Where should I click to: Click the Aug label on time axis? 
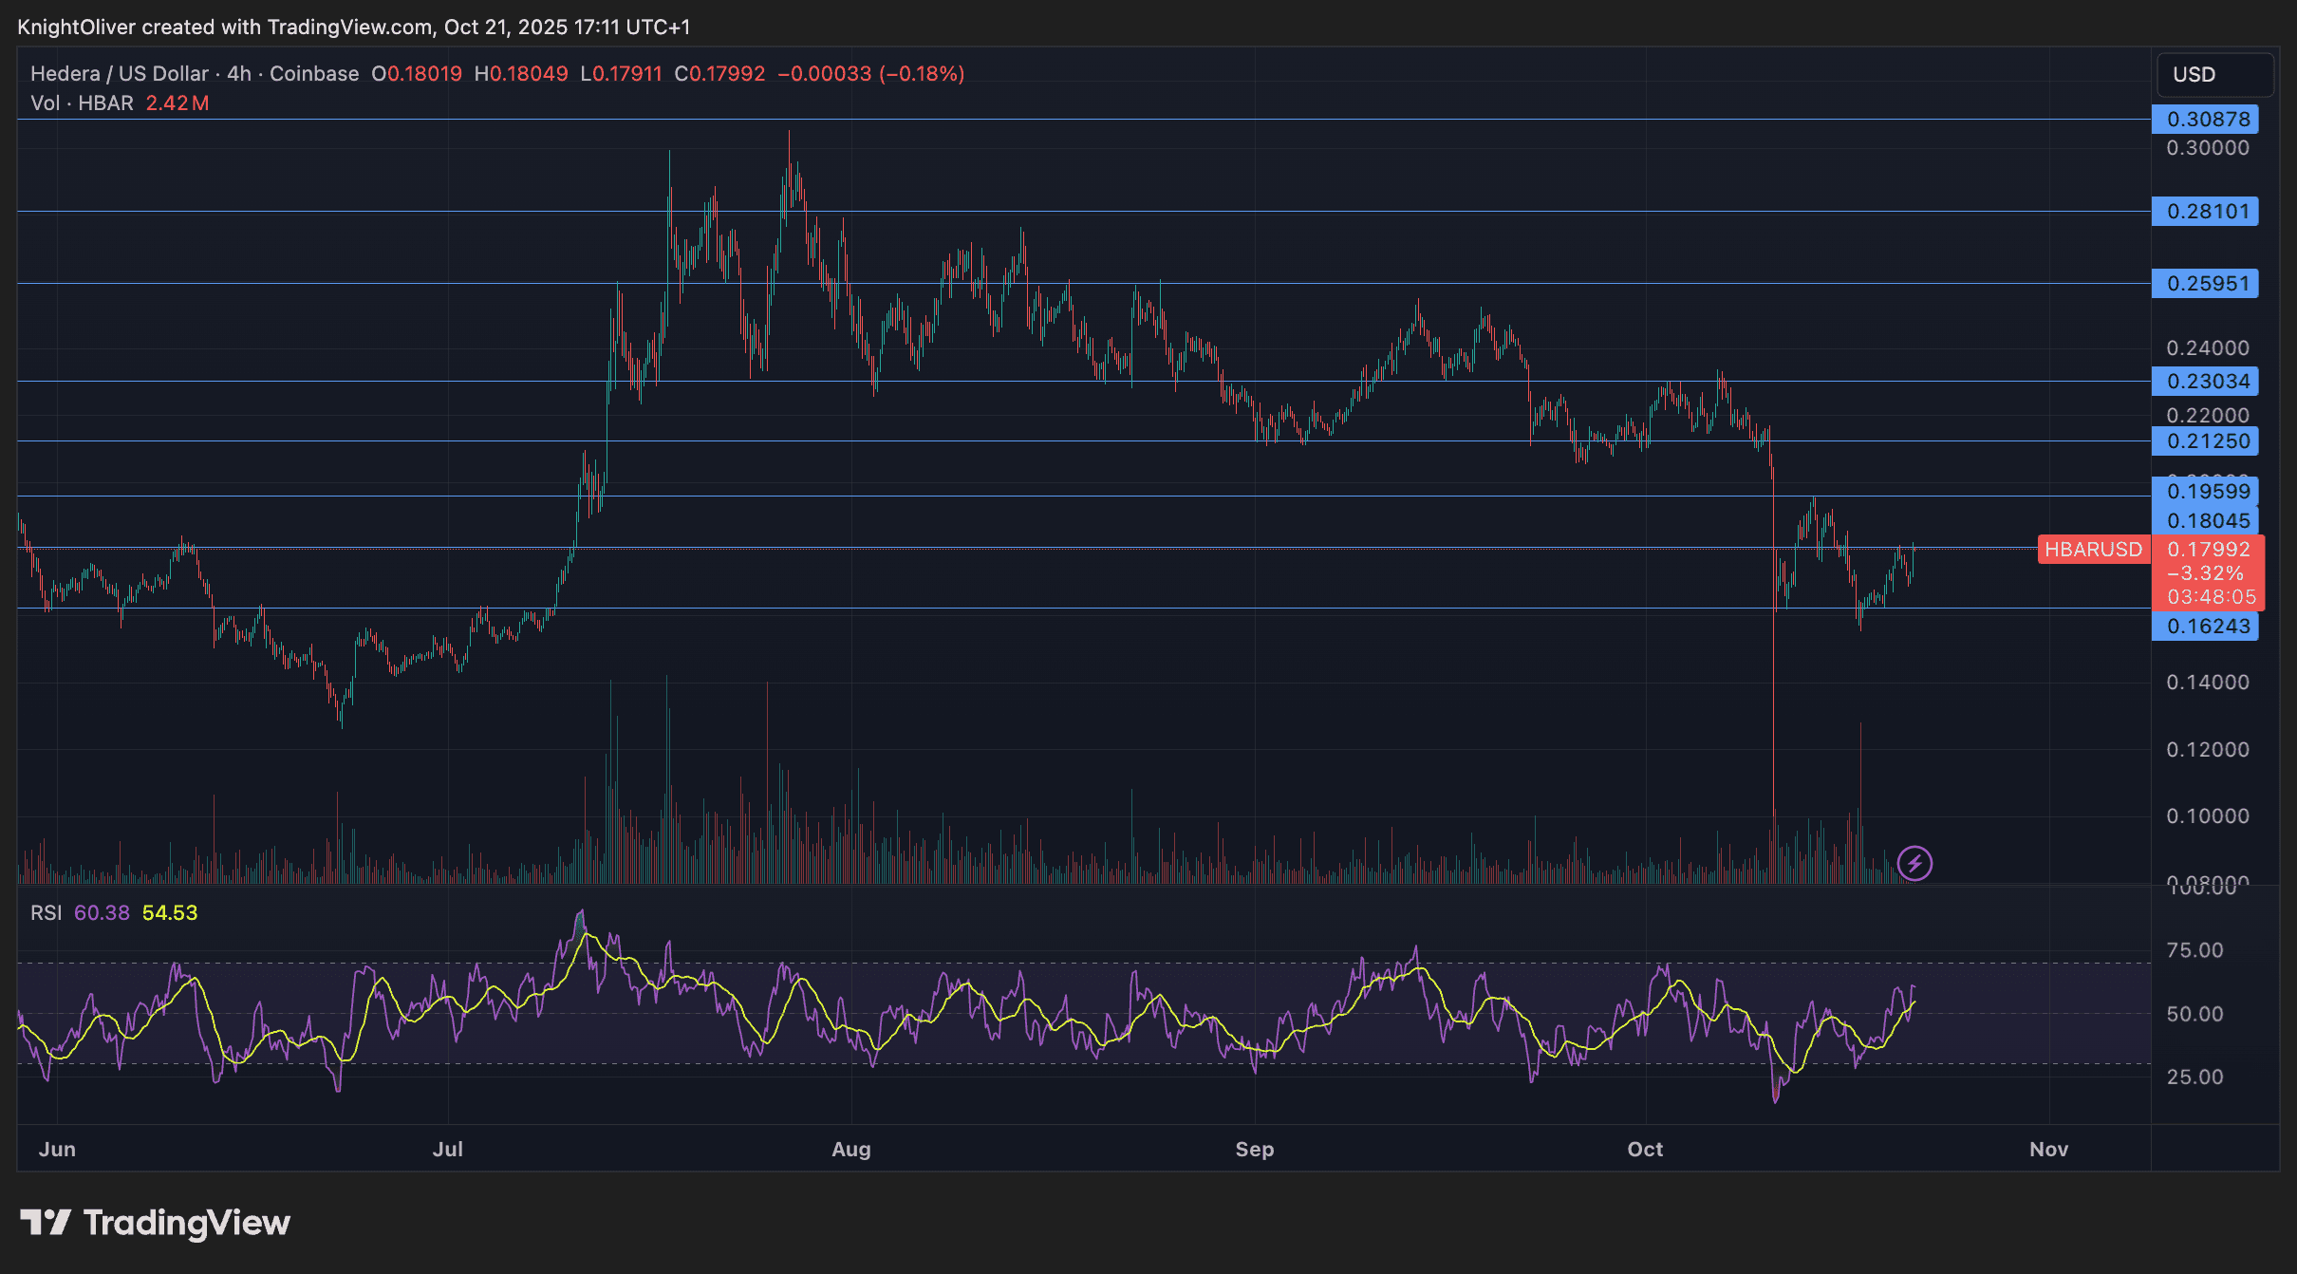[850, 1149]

================================

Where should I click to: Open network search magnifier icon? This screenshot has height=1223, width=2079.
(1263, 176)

================================

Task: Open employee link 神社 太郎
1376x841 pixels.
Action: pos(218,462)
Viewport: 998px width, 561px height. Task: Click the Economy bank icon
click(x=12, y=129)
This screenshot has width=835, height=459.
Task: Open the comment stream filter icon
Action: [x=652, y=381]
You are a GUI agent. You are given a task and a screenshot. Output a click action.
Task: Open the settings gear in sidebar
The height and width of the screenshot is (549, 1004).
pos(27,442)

================================

What you will do >> Starting at the line above that contains "1376x841 pixels.", repeat each line exactly up to and including the line that contains "Task: Open the settings gear in sidebar", and stop there.

Final answer >>
1376x841 pixels.
Action: pos(218,462)
Viewport: 998px width, 561px height. Task: Click the Economy bank icon
click(x=12, y=129)
This screenshot has width=835, height=459.
Task: Open the comment stream filter icon
Action: [x=652, y=381]
You are a GUI agent. You are given a task and a screenshot. Output a click action.
Task: Open the settings gear in sidebar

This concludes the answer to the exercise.